Torna-se incontornável não principiar esta crónica semanal sobre o que o País vai vivendo, sem referir, em primeiro lugar, esta embrulhada em que se encontra o PSD. De facto, o segundo maior partido, na atualidade do País político. Em primeiro lugar porque em nada acrescenta à credibilidade que a vida política do País oferece ao cidadão comum que naturalmente vê nas guerrilhas em que estão internamente envolvidos não mais que disputas internas de poder. Mas, de alguma forma , esse raciocínio que se pode afigurar aparentemente simplista, tem a sua razão de ser. Porque de facto de uma outra forma reflete a dificuldade da direita estar demasiadamente tempo afastada do poder e das possibilidades de influências e negócios diretos ou paralelos que tal posição possibilita, mais que não seja, de notoriedade pública ou de porta entreaberta para posições empresariais que de outra forma seriam mais difíceis de obter. Daí que se perceba mais facilmente que o que está em jogo fundamentalmente, mais que um posicionalmente geracional, que também existe, os lugares a obter em listas para as Europeias e fundamentalmente para as próximas legislativas de Outubro.

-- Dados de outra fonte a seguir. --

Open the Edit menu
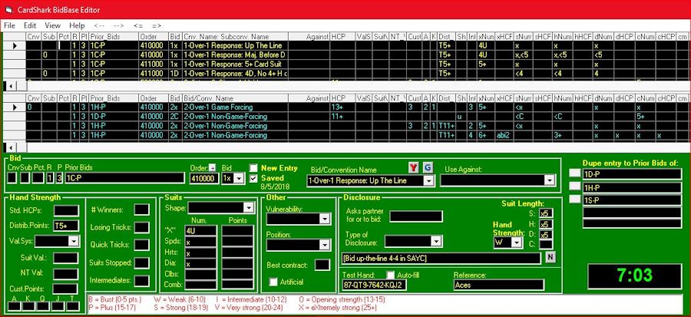 pyautogui.click(x=31, y=25)
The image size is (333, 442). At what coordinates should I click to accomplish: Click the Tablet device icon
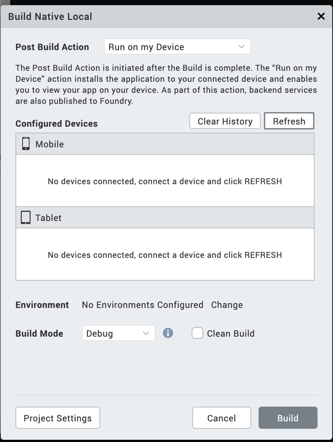point(26,217)
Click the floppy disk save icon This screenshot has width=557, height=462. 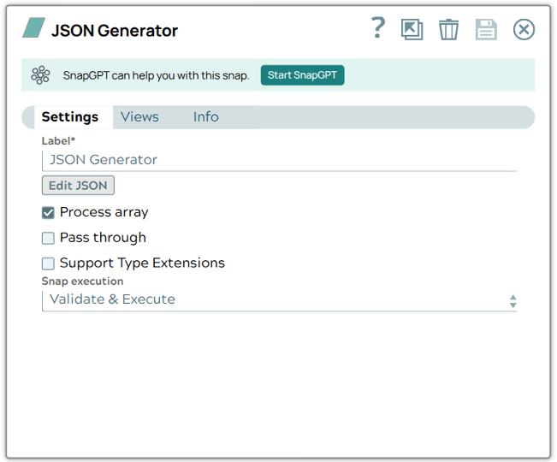[x=486, y=30]
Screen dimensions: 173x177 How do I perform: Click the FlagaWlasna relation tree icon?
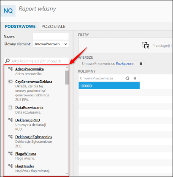(11, 153)
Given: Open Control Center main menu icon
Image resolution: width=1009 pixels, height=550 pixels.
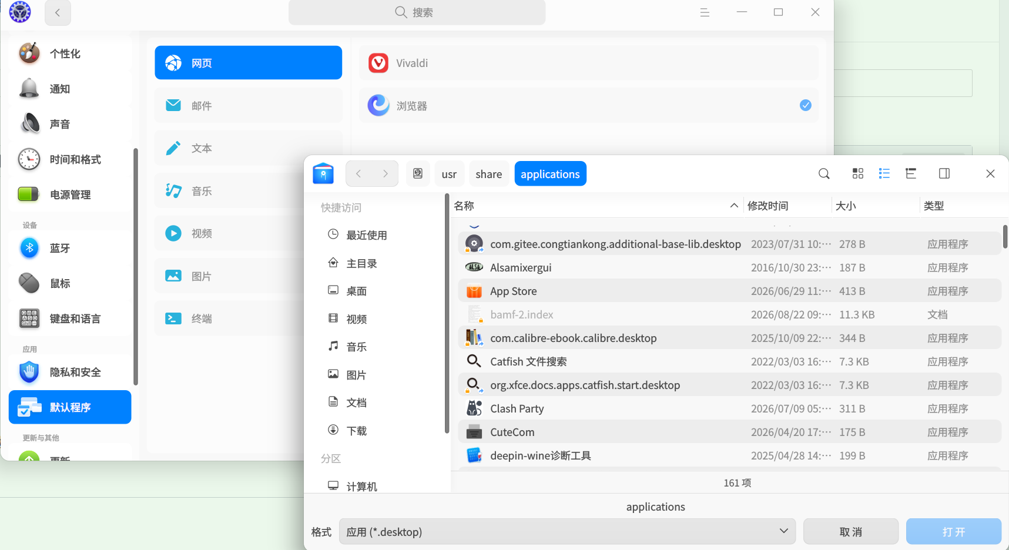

O que neste contexto não se percebe bem é o envolvimento do Presidente da República, desde a primeira hora, nesta contenda. Mesmo que seja desde há muito nos habituamos, a bem e a mal, um presidente que tem como estilo meter-se em tudo. Porque já percebendo que temos um presidente que está em todo o lado, desde felicitações a estrelas televisivas em programas de populismo rasca, vir a ter em momento político intenso, ter posição sobre a vida interna do PSD. Mesmo reconhecendo a circunstância de ter sido membro fundador deste partido, creio que se compagina mal com as responsabilidades com o cargo que agora ocupa, a sua clara interferência na disputa interna em que tal partido se encontra e, nesse sentido considero, que uma boa parte dos portugueses começa a compreender tal facto e politicamente tal atitude.

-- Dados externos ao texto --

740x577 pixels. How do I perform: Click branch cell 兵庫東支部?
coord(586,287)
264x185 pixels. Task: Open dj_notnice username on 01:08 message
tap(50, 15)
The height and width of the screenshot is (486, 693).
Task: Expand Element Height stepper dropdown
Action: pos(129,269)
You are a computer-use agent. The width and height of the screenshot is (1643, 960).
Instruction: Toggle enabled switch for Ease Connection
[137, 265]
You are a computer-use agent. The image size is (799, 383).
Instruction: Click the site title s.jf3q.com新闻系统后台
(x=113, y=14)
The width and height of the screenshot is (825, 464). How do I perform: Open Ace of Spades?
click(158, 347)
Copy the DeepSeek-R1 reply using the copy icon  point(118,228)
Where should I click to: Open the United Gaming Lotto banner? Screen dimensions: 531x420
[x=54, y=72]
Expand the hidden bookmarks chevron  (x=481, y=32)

A saída da grande Bretanha da União Europeia com todas as consequências que podem significar para o conjunto dos países membros e particularmente para Portugal, começa naturalmente, a assumir contornos de maior preocupação na medida que a execução da medida se aproxima da sua fase final.

Nesse sentido creio que são de reconhecer as posições e medidas que o governo português tem anunciado não só para proteger os cidadãos ingleses residentes desde há muito no País e em particular no Algarve, como do mesmo modo e no mesmo sentido, as dos portugueses que trabalham no Reino Unido, num caminho que também se saúda, em facilitar a viagem de quem prefere particularmente o Algarve para as suas férias porque, como é sabido, o mercado inglês, continua a ser o predominante para esta região. Voltaremos ao assunto em próximos textos.

Creio que está marcada para esta semana a discussão na AR de uma nova lei de Bases para o SNS. Espero que da parte da bancada do PS e do conjunto da esquerda que mantém o Governo em funções, se encontrem as melhores soluções para aprovar uma Lei fundamental de proteção na saúde à maioria dos portugueses.

As últimas sondagens dão uma confortável maioria ao PS sem contudo obter maioria absoluta. Em paralelo com uma esquerda, PCP e Bloco, que não descolam dos 7 ou 8%. Neste contexto convém talvez recordar que em legislativas, após a saída por discordâncias estratégicas quer quanto ao posicionamento político, como à organização interna, discordâncias que entre muitas outras, conduziram à minha expulsão, a de Edgar Correia e à suspensão de Carlos Brito, em legislativas, o PCP, nunca mais ultrapassou os 8%.

O rio, esta foz deslumbrante, está um plasma, como nada se movesse na sua estrutura interna. É verdade que está frio e faz falta alguma água. Mas a planura que nos oferece e conforta, também nos compensa, das agruras da vida.